# Who makes OEM wheels for VW?



## rossi46 (Apr 30, 2001)

I'm not talking about obvious examples like the BBS wheels that come on 337. Who makes regular OEM wheels like Montreal, Long Beach, Tocatta, etc. for VW?


----------



## rs4-380 (Dec 12, 2000)

*Re: Who makes OEM wheels for VW? (rossi46)*

there isn't one single manufacturer
montreal I's were made by ronal


----------



## maximus_manx (Jul 16, 2001)

*Re: Who makes OEM wheels for VW? (rs4-380)*

BBS, Votex & Speedline also made OE wheels for VW.


----------



## ASurroca (Sep 3, 2001)

*Re: Who makes OEM wheels for VW? (maximus_manx)*

I've got the Take Five rims on my car (look mostly like the GTI's rims). Anybody know which of their OE suppliers makes this one?

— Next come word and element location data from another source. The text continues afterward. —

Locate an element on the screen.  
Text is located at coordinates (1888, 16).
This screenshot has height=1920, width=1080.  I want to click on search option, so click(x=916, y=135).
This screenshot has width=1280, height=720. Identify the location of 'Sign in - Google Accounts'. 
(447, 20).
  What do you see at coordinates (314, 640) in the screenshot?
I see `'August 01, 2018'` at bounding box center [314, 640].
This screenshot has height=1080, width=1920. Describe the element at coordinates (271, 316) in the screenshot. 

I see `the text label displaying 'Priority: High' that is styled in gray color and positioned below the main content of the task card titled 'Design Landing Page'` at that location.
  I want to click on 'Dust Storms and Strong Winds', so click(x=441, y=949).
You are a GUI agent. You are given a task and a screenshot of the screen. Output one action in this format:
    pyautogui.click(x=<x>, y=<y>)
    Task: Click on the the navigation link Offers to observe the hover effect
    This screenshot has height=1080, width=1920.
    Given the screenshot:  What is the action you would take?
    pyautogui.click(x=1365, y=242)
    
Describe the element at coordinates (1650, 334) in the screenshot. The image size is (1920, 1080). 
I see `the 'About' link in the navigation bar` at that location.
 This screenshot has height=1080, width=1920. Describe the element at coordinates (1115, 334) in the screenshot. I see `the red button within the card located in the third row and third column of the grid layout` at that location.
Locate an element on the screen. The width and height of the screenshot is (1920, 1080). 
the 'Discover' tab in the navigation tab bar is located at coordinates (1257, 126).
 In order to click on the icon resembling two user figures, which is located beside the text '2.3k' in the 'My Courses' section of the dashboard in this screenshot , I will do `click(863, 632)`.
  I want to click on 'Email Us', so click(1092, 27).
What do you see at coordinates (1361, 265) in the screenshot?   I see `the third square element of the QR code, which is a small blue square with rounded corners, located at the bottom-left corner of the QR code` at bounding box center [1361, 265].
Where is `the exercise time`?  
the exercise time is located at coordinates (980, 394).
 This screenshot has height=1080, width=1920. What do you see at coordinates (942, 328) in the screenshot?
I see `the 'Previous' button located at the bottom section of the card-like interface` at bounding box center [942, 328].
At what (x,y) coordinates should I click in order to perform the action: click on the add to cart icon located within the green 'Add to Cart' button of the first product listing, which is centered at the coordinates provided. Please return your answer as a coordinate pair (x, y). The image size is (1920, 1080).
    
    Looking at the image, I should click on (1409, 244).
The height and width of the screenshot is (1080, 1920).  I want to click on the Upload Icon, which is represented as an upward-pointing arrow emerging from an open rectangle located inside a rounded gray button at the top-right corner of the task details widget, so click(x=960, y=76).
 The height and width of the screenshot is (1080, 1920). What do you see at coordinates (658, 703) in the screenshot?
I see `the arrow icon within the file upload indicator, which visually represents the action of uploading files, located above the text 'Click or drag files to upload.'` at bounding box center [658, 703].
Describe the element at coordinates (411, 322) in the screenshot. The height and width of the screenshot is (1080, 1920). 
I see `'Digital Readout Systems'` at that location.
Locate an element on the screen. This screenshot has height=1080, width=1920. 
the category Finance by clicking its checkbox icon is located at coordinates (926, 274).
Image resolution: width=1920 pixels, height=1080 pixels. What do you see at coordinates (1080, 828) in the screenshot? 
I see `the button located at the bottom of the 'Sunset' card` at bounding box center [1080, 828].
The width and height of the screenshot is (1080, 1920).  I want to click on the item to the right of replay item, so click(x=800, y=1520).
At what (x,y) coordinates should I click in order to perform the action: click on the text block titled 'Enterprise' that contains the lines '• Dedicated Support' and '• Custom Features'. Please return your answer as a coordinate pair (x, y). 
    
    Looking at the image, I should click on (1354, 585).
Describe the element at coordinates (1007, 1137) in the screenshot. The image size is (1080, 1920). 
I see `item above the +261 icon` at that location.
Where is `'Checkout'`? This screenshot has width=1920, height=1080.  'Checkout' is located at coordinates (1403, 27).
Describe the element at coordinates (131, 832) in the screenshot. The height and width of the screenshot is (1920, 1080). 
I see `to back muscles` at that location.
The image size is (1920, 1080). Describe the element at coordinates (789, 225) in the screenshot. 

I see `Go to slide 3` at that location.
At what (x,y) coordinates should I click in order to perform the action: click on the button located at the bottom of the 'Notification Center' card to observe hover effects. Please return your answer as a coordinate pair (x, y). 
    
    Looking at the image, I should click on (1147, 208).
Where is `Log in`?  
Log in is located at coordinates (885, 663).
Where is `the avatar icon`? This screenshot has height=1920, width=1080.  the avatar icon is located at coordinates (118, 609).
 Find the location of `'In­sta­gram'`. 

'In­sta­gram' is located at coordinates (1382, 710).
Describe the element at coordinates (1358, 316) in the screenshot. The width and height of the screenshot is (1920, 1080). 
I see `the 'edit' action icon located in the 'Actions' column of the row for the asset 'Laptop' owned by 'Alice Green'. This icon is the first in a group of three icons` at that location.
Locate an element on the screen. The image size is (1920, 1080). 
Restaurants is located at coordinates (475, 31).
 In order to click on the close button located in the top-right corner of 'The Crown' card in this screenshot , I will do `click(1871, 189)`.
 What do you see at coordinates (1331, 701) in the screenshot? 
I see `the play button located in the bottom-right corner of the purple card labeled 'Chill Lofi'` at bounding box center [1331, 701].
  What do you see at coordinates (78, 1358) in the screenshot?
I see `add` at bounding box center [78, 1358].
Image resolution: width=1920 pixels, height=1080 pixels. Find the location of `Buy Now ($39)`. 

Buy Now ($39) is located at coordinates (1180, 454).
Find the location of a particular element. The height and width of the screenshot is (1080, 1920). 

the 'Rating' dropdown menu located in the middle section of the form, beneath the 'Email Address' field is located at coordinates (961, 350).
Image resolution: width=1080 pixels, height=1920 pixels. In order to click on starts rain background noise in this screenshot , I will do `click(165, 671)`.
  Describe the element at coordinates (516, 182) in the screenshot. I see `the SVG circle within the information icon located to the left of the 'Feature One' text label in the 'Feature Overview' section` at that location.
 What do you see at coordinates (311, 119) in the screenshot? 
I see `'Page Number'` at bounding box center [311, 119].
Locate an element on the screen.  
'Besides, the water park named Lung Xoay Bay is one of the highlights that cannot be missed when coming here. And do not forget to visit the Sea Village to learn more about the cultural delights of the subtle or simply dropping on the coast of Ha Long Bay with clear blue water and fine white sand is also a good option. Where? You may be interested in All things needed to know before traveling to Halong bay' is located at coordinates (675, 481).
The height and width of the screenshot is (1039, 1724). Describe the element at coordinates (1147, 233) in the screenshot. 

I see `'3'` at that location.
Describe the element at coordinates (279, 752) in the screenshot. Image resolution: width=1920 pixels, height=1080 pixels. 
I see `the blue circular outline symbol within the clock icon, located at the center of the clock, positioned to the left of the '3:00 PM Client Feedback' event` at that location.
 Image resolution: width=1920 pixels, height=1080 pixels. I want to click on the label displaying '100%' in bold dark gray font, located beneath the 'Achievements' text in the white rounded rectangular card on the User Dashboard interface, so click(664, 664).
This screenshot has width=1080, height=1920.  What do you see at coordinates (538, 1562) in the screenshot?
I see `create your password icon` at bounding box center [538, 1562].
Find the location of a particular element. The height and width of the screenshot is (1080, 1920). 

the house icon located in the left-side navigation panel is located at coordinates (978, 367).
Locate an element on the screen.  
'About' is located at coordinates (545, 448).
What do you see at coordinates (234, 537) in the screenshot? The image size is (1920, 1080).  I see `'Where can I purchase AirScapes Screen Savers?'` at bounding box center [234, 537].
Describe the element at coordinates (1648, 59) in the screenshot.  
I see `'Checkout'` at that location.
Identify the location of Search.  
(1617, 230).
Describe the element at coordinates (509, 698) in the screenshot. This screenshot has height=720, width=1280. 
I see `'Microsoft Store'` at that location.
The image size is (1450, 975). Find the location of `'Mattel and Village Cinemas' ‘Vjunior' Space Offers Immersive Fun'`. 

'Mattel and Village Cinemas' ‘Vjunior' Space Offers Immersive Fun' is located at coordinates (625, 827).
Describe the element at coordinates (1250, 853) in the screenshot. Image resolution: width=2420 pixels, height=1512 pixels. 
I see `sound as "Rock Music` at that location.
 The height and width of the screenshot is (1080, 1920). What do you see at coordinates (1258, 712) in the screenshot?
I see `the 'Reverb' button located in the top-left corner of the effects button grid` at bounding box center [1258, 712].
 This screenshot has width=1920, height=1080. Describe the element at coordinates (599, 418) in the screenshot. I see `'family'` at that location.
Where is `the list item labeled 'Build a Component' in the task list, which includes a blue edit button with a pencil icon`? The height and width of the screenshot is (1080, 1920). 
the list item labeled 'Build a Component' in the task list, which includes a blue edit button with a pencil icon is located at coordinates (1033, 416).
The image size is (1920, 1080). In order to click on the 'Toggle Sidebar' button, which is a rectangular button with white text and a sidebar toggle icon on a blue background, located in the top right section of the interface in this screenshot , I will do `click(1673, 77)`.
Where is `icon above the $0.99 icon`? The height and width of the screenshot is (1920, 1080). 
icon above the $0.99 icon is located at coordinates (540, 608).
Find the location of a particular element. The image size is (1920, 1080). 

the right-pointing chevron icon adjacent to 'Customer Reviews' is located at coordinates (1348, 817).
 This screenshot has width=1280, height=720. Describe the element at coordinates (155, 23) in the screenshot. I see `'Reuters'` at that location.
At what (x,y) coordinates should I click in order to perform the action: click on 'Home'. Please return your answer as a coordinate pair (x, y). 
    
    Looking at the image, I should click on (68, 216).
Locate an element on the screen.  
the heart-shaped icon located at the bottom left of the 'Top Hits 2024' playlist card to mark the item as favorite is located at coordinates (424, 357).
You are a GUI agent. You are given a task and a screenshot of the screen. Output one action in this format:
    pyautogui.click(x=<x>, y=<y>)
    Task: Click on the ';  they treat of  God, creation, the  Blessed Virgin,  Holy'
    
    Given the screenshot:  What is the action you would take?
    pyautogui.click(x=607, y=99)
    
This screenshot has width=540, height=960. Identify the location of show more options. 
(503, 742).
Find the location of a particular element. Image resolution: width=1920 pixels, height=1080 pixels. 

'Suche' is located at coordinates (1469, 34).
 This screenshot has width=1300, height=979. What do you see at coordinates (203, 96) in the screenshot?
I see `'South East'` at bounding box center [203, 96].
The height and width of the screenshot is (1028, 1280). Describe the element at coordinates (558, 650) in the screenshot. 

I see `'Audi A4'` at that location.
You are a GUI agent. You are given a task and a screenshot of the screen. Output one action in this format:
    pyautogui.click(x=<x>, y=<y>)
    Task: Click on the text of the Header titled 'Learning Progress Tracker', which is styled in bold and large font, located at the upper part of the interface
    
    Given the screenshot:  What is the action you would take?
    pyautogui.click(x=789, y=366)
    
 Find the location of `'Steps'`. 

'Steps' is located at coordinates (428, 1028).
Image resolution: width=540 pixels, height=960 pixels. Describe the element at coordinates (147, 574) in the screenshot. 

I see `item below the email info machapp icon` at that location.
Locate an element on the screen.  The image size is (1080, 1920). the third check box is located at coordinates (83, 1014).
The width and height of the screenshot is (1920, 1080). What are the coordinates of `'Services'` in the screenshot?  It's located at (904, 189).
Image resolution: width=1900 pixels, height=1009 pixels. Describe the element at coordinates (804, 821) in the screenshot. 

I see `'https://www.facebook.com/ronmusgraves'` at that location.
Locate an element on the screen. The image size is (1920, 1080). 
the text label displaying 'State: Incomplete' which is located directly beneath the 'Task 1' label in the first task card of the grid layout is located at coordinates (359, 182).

Off the top of my head, I'd guess Votex...


----------



## Jouko Haapanen (Apr 30, 2001)

*Re: Who makes OEM wheels for VW? (ASurroca)*

Votex does not make any wheels on their own. I've encountered BBS, Speedline, Ronal, Cromodora, Fuchs, Rial and probably some other makes too in my 20+ years of playing with VW original and VW/Votex accessory alloys.


----------



## ASurroca (Sep 3, 2001)

*Re: Who makes OEM wheels for VW? (Jouko Haapanen)*

Ah, I didn't know that. Thanks


----------



## clarkma5 (Mar 2, 2002)

*Re: Who makes OEM wheels for VW? (ASurroca)*

Borbet makes some Porsche OEs...if that helps...but it doesn't


----------



## candywhitepassat (Jan 14, 2001)

*Re: Who makes OEM wheels for VW? (rossi46)*

Zender makes some of VW's OEM wheels.


----------